With the cooperation of the City of Greencastle and the use of a robotic video camera, county highway Supt. David Sutherlin learned that a large drainage pipe intended to carry away groundwater has several problems.
"Our goal was to see if we could find any drainage tile in Edgelea that might be useful to us," commissioner Jim Baird told about 20 Edgelea residents as a video of the pipe was presented. "That is worth about $200 a linear foot" based on the projected costs of a drainage project.
"What we hope to gain by sharing this with you, is we're looking for ways to reduce the cost," Baird continued. "We're in the investigative phase right now."
Sutherlin narrated as the video moved through a pipe along Wildwood Drive near Hilltop Lane. Along with some usual debris in the line, the video also showed several places where smaller drain pipe attached into the 30-inch pipe. But about 160 feet up the line, the video camera was stopped by a piece of plywood covering the end of the drain, where a 12-inch pipe poked through.
It is unknown what lies beyond that board, Sutherlin said, but the 12-inch pipe is not large enough to handle drainage in that area.
There is a spot where the road is starting to cave in that will be fixed in a week or two by the county, Sutherlin said, and at that time, he will look for additional drainage pipe.

# DATA FOR ANALYSIS:
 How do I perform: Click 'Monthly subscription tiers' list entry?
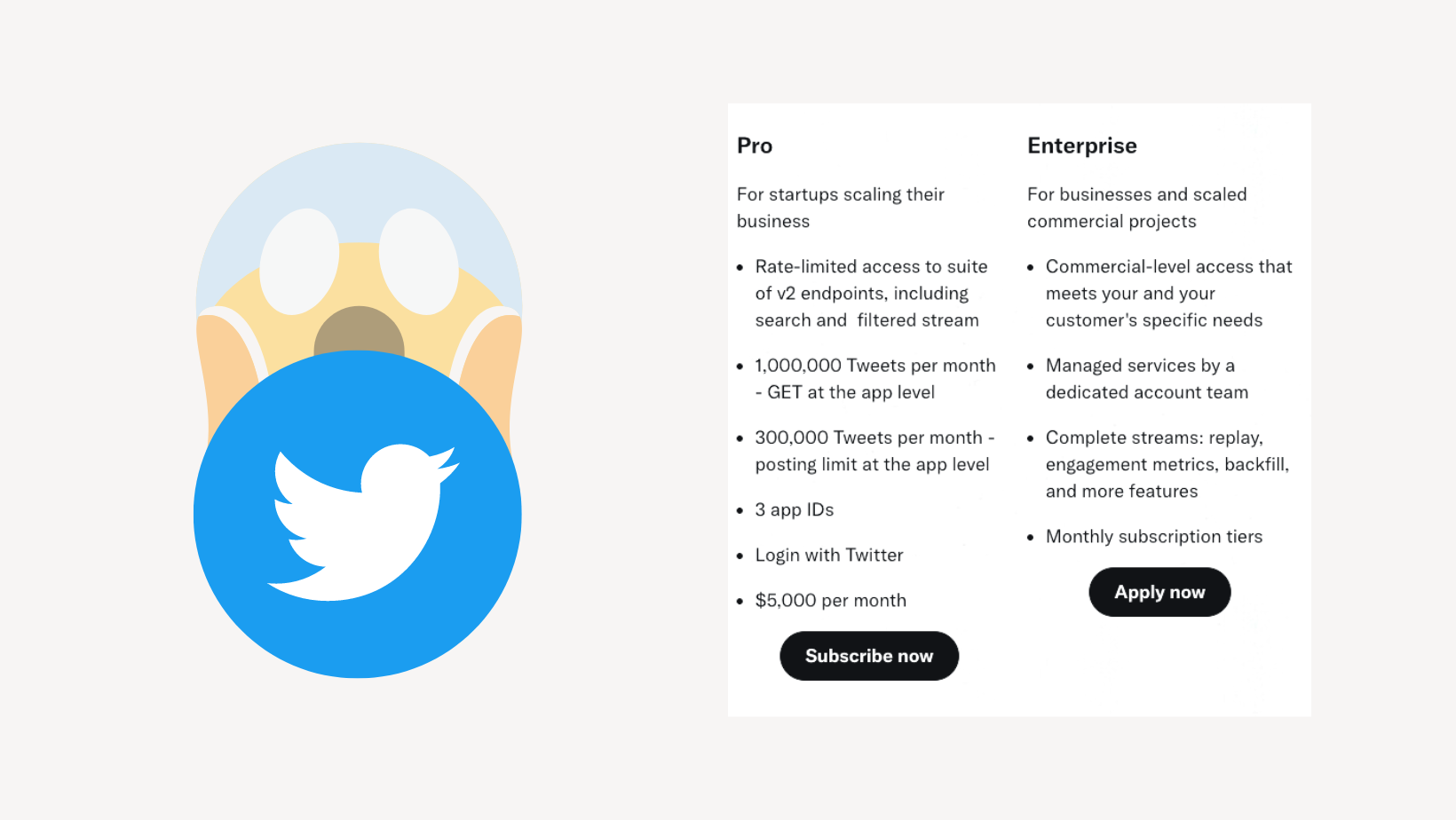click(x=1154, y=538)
---
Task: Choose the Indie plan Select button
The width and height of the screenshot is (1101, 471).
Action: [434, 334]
--
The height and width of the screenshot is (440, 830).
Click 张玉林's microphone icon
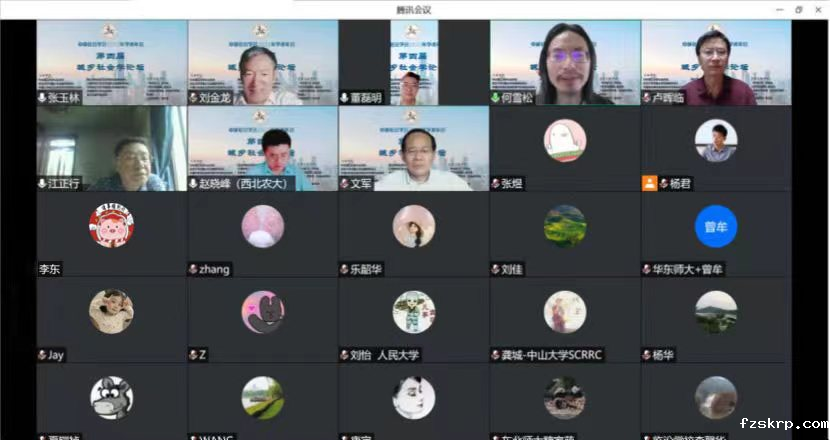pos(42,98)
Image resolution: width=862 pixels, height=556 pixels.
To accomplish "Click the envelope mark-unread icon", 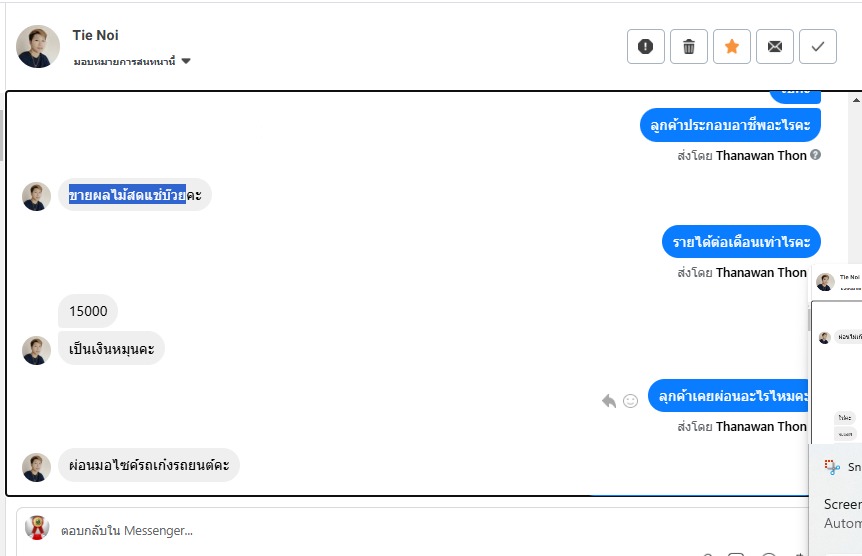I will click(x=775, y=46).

# ASSIGNED TASK:
In the article on the Edgelea drainage pipe, take the passage between "With the cooperation" and "a drainage project.", inclusive, and write it out again with "pipe" swapped for "tube".

# YOUR RESPONSE:
With the cooperation of the City of Greencastle and the use of a robotic video camera, county highway Supt. David Sutherlin learned that a large drainage tube intended to carry away groundwater has several problems.
"Our goal was to see if we could find any drainage tile in Edgelea that might be useful to us," commissioner Jim Baird told about 20 Edgelea residents as a video of the tube was presented. "That is worth about $200 a linear foot" based on the projected costs of a drainage project.